To address these problems, Flytech created inefi Aura, which allows retailers to remotely provision and update Android devices without using the Google Management System. Companies deploying inefi Aura also have the option of using inefi Spotlight to manage all their Android, Windows, and Linux devices on a single platform.

Inefi Spotlight’s universal endpoint management is enabled by Intel processors and Intel vPro® remote management software. “The Intel platform provides longevity, consistency, and security, with great performance and low power consumption,” Gilbert-Wines says.

Because inefi Spotlight works with any operating system, it gives companies flexibility in selecting devices, helping them expand to new locations without friction or extra costs. “Device requirements and pricing in Indonesia may be different from that in Germany,” Gilbert-Wines says.

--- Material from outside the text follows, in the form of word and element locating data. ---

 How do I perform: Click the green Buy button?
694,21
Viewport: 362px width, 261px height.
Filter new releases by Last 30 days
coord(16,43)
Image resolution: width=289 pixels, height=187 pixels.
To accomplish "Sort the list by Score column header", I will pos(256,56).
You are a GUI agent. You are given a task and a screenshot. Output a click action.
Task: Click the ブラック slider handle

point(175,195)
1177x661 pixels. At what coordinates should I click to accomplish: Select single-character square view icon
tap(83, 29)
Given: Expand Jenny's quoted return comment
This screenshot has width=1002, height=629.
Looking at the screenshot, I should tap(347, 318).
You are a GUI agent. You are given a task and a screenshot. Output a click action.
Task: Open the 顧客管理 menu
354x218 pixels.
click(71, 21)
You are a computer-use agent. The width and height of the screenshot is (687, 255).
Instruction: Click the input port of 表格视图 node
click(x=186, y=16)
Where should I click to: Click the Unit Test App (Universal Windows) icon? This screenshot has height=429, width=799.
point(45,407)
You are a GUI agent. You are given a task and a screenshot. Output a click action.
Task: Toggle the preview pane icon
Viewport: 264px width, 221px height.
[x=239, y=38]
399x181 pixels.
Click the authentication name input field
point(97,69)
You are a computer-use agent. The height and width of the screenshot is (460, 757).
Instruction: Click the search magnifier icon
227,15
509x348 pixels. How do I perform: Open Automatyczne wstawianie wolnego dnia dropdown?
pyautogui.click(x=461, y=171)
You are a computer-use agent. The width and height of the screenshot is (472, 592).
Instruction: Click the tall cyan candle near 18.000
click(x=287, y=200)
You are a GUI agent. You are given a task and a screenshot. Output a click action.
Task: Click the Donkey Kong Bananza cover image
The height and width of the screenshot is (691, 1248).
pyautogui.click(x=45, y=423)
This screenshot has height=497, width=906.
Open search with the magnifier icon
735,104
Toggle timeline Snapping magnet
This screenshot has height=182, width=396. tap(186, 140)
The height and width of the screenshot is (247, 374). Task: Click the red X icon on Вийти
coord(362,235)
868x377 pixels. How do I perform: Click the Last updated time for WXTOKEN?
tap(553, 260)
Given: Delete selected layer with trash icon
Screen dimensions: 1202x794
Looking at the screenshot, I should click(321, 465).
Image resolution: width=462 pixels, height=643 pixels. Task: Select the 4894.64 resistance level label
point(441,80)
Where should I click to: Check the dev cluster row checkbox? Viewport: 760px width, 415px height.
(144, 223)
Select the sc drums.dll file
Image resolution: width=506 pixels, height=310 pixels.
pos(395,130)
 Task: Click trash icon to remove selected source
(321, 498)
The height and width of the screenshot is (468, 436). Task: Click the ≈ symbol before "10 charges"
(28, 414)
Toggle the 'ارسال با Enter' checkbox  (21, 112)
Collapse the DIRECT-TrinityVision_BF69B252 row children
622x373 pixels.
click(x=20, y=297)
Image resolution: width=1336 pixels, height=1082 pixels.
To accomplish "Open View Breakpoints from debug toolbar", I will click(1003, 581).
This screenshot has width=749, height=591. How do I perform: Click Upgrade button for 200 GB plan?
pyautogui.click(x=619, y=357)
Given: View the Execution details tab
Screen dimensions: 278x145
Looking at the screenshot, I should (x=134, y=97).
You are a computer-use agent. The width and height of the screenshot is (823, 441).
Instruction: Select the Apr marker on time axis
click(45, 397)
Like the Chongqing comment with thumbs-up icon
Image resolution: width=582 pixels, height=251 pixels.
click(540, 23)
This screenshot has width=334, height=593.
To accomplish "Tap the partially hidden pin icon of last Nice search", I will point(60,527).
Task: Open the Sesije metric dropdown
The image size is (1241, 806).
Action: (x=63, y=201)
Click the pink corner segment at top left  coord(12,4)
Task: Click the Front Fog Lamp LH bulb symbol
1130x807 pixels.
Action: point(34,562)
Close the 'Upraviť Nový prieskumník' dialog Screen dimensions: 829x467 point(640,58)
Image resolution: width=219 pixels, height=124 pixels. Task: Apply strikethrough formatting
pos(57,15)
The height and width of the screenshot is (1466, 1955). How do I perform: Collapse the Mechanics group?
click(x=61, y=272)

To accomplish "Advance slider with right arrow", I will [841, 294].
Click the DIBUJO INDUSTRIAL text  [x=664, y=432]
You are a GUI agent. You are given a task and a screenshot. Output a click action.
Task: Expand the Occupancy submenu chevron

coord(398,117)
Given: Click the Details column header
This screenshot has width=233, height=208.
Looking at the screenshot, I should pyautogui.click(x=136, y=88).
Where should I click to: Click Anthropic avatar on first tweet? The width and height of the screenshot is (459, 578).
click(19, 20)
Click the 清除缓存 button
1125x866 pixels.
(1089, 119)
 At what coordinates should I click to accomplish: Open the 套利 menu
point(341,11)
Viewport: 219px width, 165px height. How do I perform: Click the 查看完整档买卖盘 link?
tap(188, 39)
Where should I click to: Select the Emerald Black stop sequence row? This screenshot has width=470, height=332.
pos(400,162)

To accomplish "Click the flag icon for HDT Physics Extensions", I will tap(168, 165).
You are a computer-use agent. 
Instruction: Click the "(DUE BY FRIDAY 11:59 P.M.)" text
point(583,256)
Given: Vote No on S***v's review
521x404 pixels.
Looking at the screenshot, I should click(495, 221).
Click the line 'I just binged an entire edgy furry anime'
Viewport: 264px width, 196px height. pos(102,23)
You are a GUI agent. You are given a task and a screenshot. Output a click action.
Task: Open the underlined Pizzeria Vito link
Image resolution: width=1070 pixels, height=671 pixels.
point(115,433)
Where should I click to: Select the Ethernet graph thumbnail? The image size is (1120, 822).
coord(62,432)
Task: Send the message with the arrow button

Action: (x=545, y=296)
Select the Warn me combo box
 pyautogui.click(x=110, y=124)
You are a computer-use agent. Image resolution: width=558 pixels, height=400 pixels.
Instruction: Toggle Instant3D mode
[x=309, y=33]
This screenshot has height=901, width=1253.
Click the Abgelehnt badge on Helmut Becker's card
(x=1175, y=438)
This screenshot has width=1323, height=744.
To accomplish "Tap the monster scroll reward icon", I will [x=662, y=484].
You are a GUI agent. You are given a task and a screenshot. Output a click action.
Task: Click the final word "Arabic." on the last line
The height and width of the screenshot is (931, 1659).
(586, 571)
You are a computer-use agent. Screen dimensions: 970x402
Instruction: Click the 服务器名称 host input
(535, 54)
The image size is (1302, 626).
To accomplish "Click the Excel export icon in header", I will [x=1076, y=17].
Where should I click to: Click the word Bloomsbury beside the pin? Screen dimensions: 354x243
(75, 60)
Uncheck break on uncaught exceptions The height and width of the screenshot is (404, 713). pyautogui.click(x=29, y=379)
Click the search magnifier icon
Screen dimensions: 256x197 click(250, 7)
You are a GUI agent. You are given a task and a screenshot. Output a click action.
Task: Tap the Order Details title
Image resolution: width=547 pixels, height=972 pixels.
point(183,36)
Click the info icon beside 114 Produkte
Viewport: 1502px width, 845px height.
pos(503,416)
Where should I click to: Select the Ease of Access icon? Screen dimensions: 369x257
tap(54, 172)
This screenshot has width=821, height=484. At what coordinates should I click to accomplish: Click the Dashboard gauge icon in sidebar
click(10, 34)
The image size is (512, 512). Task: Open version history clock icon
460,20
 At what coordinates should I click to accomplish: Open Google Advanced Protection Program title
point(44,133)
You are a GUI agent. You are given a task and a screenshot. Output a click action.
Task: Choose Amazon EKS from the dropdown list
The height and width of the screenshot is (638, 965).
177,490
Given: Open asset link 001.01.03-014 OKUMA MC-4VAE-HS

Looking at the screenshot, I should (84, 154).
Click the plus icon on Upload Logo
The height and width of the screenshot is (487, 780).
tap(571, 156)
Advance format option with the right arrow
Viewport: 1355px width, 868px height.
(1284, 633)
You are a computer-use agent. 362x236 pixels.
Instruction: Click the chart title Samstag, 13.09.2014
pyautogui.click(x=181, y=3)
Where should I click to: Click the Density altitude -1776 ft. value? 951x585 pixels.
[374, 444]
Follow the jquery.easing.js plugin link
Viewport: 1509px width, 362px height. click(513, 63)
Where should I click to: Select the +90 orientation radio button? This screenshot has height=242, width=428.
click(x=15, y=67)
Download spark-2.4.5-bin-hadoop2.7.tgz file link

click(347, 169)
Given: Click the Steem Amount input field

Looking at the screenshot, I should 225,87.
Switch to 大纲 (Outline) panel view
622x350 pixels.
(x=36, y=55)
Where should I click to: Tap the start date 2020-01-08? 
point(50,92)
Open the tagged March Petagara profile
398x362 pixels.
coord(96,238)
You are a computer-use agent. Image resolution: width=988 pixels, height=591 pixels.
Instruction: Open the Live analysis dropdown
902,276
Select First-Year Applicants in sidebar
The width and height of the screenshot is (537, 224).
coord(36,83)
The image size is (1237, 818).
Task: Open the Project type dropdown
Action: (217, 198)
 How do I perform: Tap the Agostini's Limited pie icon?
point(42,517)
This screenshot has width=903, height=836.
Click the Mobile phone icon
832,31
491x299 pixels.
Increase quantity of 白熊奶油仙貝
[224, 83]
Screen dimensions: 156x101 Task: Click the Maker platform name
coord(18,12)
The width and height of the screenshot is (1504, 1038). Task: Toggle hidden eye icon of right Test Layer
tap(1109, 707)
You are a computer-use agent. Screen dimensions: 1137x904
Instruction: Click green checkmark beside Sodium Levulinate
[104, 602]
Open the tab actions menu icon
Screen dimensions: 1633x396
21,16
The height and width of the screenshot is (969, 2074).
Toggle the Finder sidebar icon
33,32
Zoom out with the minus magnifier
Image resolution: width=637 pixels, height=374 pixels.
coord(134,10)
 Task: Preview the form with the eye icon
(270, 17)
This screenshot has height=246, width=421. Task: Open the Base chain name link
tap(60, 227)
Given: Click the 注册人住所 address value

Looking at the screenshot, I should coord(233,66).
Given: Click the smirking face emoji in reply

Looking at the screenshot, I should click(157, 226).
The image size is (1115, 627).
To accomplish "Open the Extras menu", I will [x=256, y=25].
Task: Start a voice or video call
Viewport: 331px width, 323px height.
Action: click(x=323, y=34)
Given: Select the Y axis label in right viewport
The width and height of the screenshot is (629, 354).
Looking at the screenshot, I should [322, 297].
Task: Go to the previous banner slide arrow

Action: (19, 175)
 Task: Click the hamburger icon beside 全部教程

Enhancing Endpoint Management with AI

In addition to serving the retail and hospitality industries, endpoint management can keep operations running smoothly in manufacturing plants, where downtime may cost millions of dollars. It can help medical facilities with patient monitoring devices, where delays or malfunctions could cost lives. Adoption will likely expand as machine learning and AI add new capabilities.

For example, Flytech plans to use AI to perform preventive maintenance. Other solutions in the works include managing computer vision applications, which can improve accuracy in retail checkout scanning and prevent shrinkage, Gilbert-Wines says. “We are investing to bring these solutions forward because the future is about choice for the consumer, and about empowering a new generation of developers who are mobile-facing and very agile.”